» Work to complete:
Can you rewrite the material below, putting "screen navigation assistant" wherever "computer-use agent" appears and leaving everything else unchanged?

═══ Material shown

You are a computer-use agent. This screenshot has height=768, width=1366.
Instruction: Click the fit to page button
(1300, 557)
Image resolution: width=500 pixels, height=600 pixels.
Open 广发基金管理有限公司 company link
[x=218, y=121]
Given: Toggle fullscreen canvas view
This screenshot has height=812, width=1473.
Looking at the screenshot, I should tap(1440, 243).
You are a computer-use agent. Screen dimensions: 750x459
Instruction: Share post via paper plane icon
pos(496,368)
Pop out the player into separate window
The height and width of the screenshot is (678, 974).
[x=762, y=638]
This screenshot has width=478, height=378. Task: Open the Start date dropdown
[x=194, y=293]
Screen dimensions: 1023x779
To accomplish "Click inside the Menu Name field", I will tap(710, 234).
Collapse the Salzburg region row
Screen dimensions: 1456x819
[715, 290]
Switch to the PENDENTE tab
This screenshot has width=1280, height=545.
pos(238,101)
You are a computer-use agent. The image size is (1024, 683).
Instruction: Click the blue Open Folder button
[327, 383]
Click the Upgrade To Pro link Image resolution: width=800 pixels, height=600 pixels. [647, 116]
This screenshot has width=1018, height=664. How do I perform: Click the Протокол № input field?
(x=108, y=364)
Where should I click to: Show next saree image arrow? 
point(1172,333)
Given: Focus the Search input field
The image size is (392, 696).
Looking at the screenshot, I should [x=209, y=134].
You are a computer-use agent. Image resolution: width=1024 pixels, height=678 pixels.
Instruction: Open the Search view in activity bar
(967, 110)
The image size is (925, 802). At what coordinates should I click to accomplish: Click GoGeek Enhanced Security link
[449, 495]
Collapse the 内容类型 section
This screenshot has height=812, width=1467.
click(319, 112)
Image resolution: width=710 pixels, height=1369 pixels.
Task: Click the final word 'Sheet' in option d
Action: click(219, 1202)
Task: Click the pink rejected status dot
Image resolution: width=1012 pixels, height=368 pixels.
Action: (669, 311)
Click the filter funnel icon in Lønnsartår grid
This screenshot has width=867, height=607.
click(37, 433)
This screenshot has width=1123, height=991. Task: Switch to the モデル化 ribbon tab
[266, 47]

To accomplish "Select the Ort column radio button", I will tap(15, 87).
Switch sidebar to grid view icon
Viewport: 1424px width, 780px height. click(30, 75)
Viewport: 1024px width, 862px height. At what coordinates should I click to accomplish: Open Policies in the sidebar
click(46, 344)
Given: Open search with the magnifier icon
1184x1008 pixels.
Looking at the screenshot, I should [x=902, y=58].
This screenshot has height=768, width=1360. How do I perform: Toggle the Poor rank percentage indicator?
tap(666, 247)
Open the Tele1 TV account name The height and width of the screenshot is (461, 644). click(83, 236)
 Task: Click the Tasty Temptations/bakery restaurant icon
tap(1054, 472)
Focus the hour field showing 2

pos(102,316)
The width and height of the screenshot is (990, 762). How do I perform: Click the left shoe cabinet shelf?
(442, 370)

══════

» Task response:
You are a screen navigation assistant. This screenshot has height=768, width=1366.
Instruction: Click the fit to page button
(1300, 557)
Image resolution: width=500 pixels, height=600 pixels.
Open 广发基金管理有限公司 company link
[x=218, y=121]
Given: Toggle fullscreen canvas view
This screenshot has height=812, width=1473.
Looking at the screenshot, I should tap(1440, 243).
You are a screen navigation assistant. Screen dimensions: 750x459
Instruction: Share post via paper plane icon
pos(496,368)
Pop out the player into separate window
The height and width of the screenshot is (678, 974).
[x=762, y=638]
This screenshot has width=478, height=378. Task: Open the Start date dropdown
[x=194, y=293]
Screen dimensions: 1023x779
To accomplish "Click inside the Menu Name field", I will tap(710, 234).
Collapse the Salzburg region row
Screen dimensions: 1456x819
[715, 290]
Switch to the PENDENTE tab
This screenshot has width=1280, height=545.
pos(238,101)
You are a screen navigation assistant. The image size is (1024, 683).
Instruction: Click the blue Open Folder button
[327, 383]
Click the Upgrade To Pro link Image resolution: width=800 pixels, height=600 pixels. [647, 116]
This screenshot has width=1018, height=664. How do I perform: Click the Протокол № input field?
(x=108, y=364)
Where should I click to: Show next saree image arrow? 
point(1172,333)
Given: Focus the Search input field
The image size is (392, 696).
Looking at the screenshot, I should [x=209, y=134].
You are a screen navigation assistant. Image resolution: width=1024 pixels, height=678 pixels.
Instruction: Open the Search view in activity bar
(967, 110)
The image size is (925, 802). At what coordinates should I click to accomplish: Click GoGeek Enhanced Security link
[449, 495]
Collapse the 内容类型 section
This screenshot has height=812, width=1467.
click(319, 112)
Image resolution: width=710 pixels, height=1369 pixels.
Task: Click the final word 'Sheet' in option d
Action: click(219, 1202)
Task: Click the pink rejected status dot
Image resolution: width=1012 pixels, height=368 pixels.
Action: (669, 311)
Click the filter funnel icon in Lønnsartår grid
This screenshot has width=867, height=607.
click(37, 433)
This screenshot has width=1123, height=991. Task: Switch to the モデル化 ribbon tab
[266, 47]

To accomplish "Select the Ort column radio button", I will tap(15, 87).
Switch sidebar to grid view icon
Viewport: 1424px width, 780px height. click(30, 75)
Viewport: 1024px width, 862px height. At what coordinates should I click to accomplish: Open Policies in the sidebar
click(46, 344)
Given: Open search with the magnifier icon
1184x1008 pixels.
Looking at the screenshot, I should [x=902, y=58].
This screenshot has height=768, width=1360. How do I perform: Toggle the Poor rank percentage indicator?
tap(666, 247)
Open the Tele1 TV account name The height and width of the screenshot is (461, 644). click(83, 236)
 Task: Click the Tasty Temptations/bakery restaurant icon
tap(1054, 472)
Focus the hour field showing 2

pos(102,316)
The width and height of the screenshot is (990, 762). How do I perform: Click the left shoe cabinet shelf?
(442, 370)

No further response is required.